Hacker News new | ask | show | jobs
by hmottestad 454 days ago
This looks like it’s been posted on Reddit 10 years ago:

https://www.reddit.com/r/math/comments/32m611/logic_question...

So it’s likely that it’s part of the training data by now.

5 comments

You'd think so, but both Google's AI Overview and Bing's CoPilot output wrong answers.

Google spits out: "The product of the three numbers is 10,225 (65 * 20 * 8). The three numbers are 65, 20, and 8."

Whoa. Math is not AI's strong suit...

Bing spits out: "The solution to the three people in a circle puzzle is that all three people are wearing red hats."

Hats???

Same text was used for both prompts (all the text after 'For those curious the riddle is:' in the GP comment), so Bing just goes off the rails.

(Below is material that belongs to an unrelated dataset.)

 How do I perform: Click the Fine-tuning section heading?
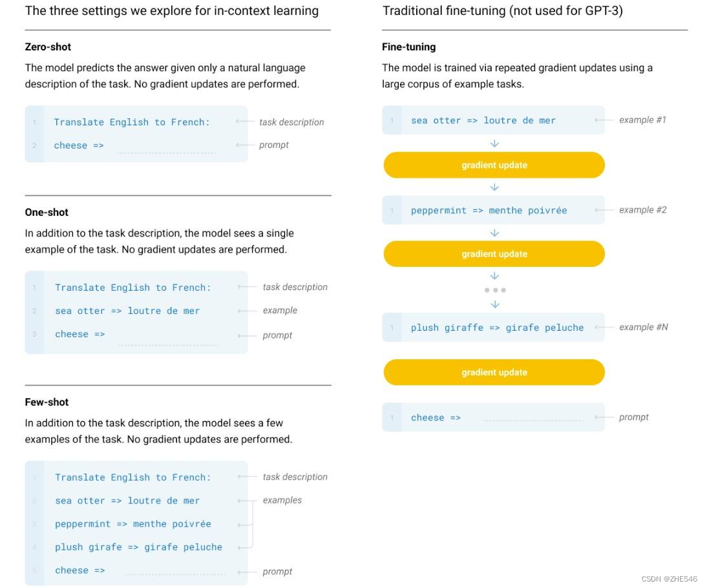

That's a non-sequitur, they would be stupid to run ab expensive _L_LM for every search query. This post is not about Google Search being replaced by Gemini 2.5 and/or a chatbot.
Yes, putting an expensive LLM response atop each search query would be quite stupid.

You know what would be even stupider? Putting a cheap, wrong LLM response atop each search query.

Google placed its "AI overview" answer at the top of the page.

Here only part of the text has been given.